# Work to complete
Which lines in the data contain the string "icon"? Copy each of them, treating case as significant.

# Data for the task
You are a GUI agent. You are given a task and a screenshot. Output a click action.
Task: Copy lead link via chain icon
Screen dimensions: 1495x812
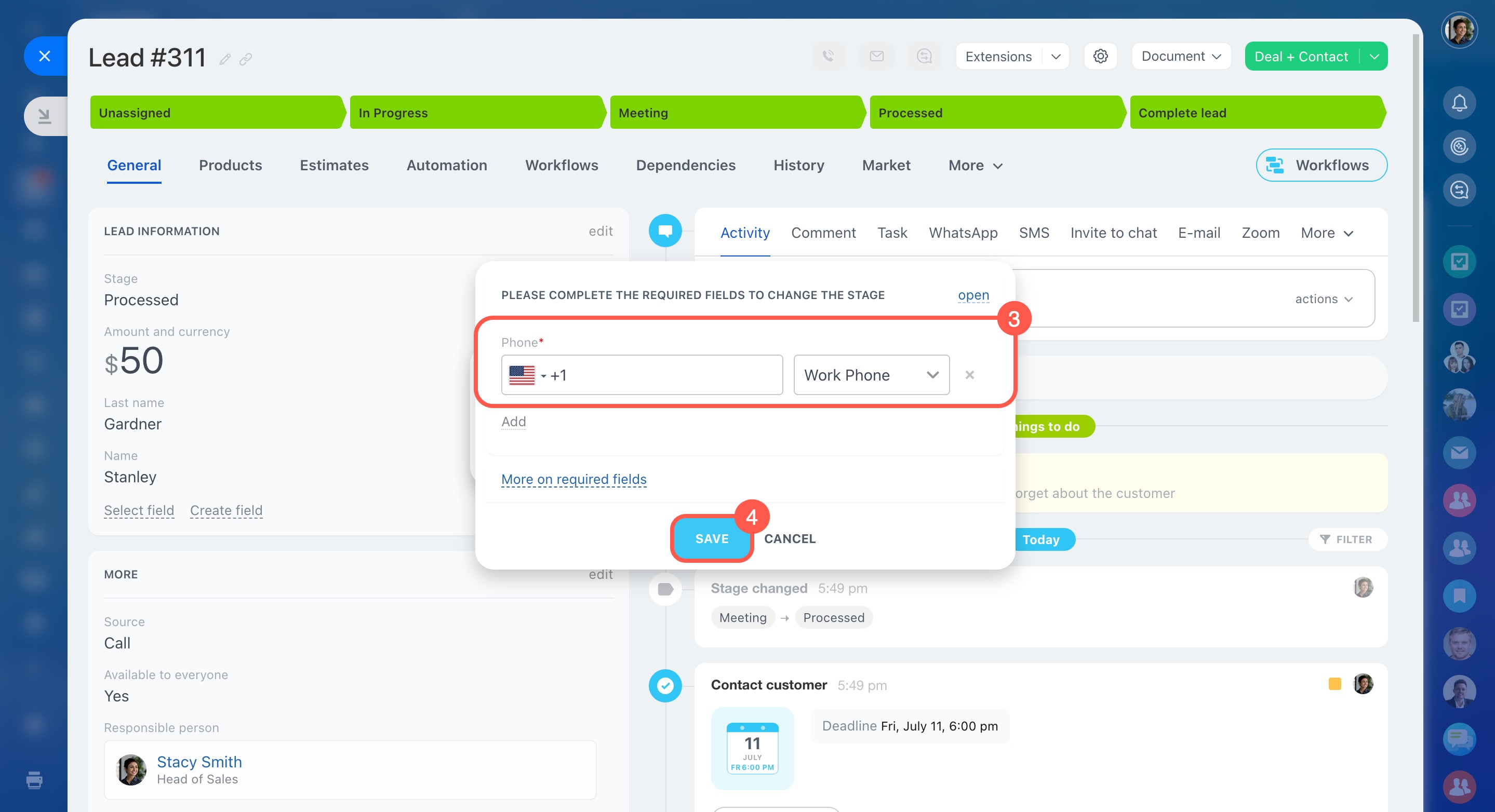tap(246, 59)
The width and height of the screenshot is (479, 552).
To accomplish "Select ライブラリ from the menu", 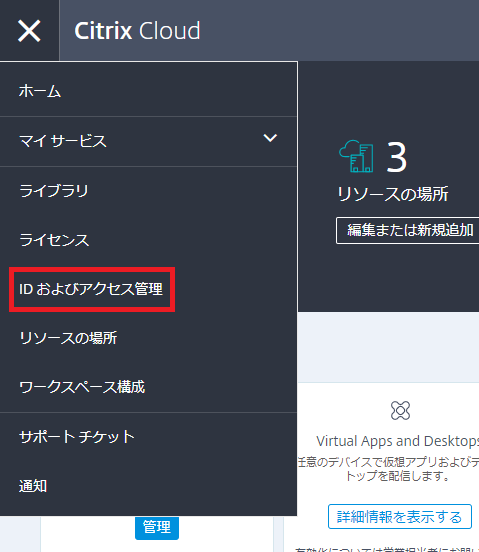I will (x=149, y=191).
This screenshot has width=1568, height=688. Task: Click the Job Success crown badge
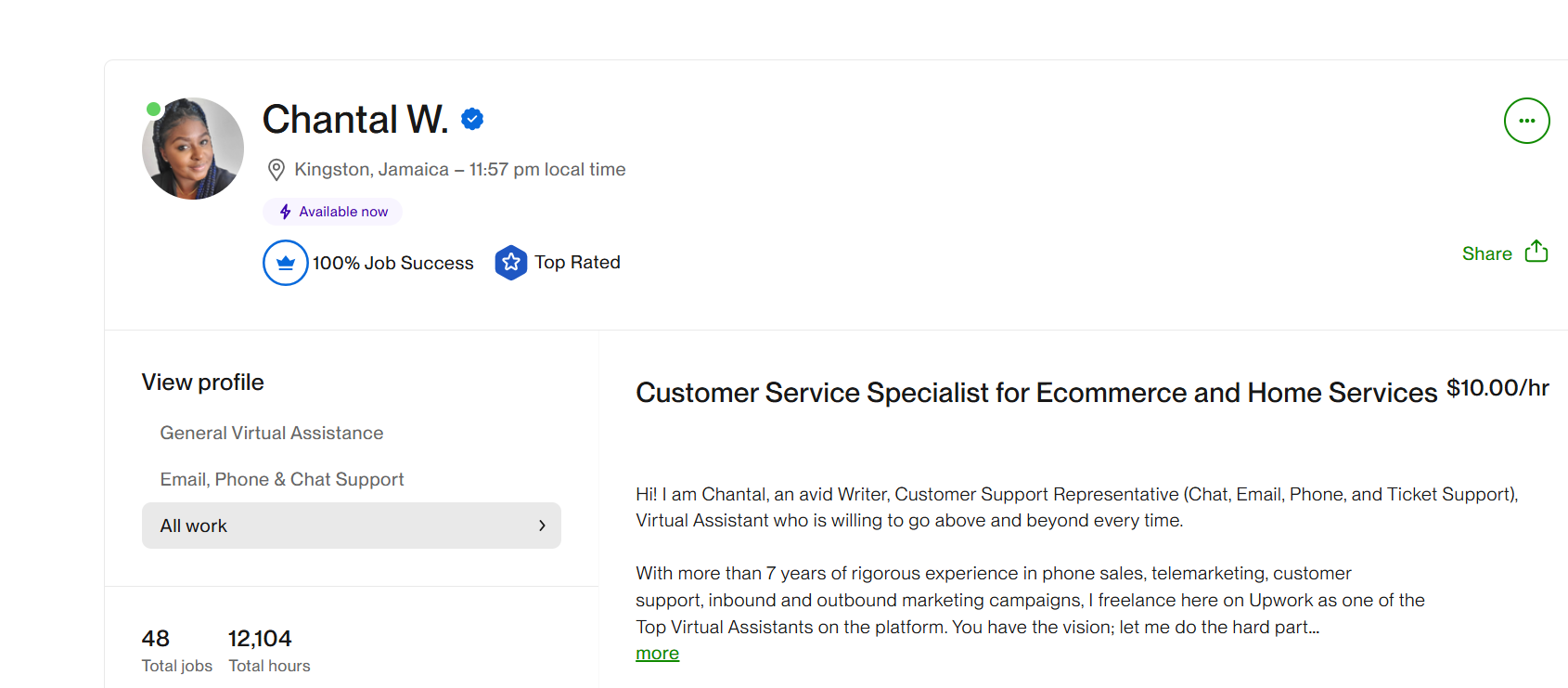pyautogui.click(x=286, y=263)
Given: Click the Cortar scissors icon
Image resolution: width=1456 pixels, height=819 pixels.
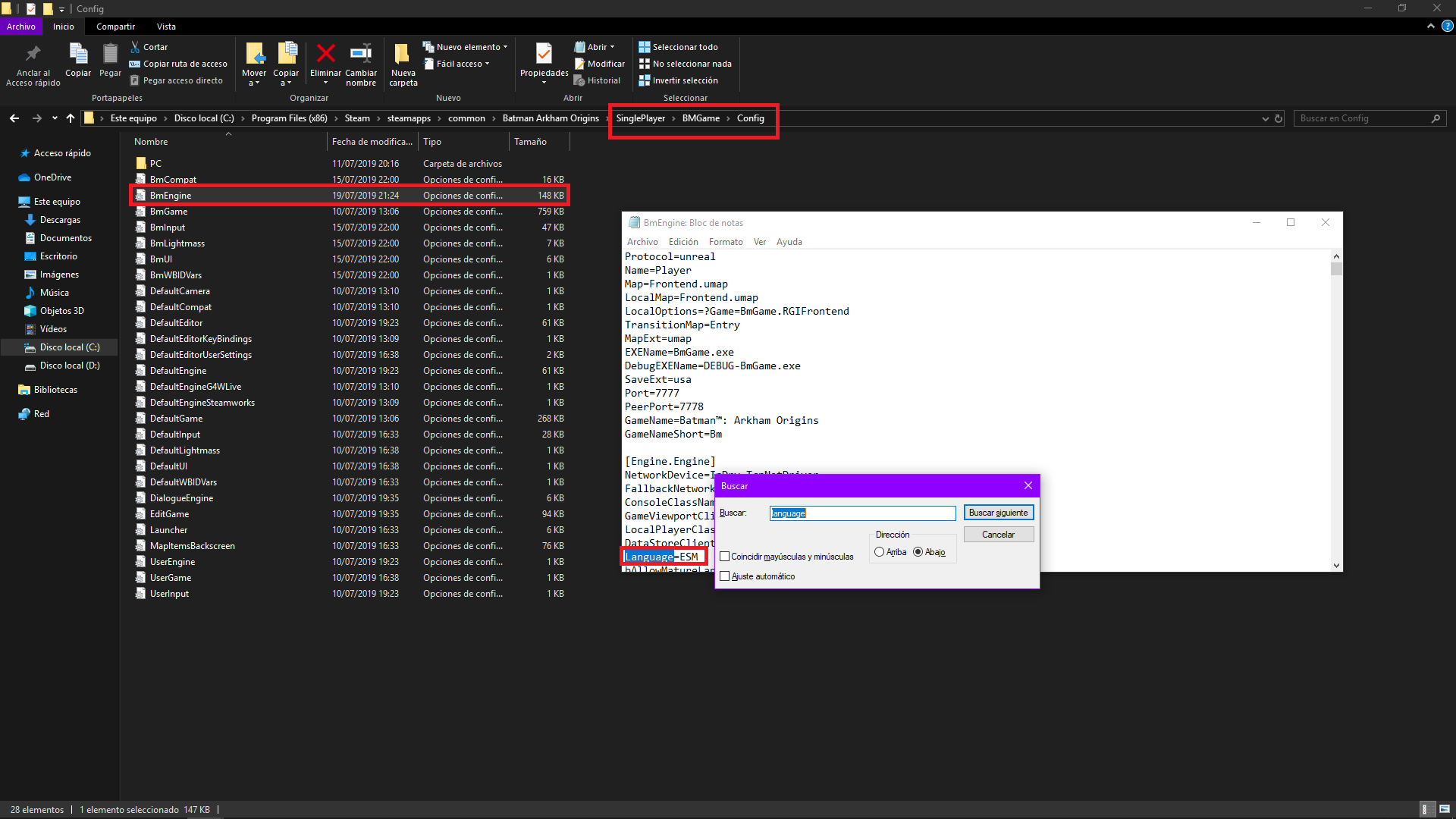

# Result for this task
Task: Copy lead link via chain icon
Given: Click the Cortar scissors icon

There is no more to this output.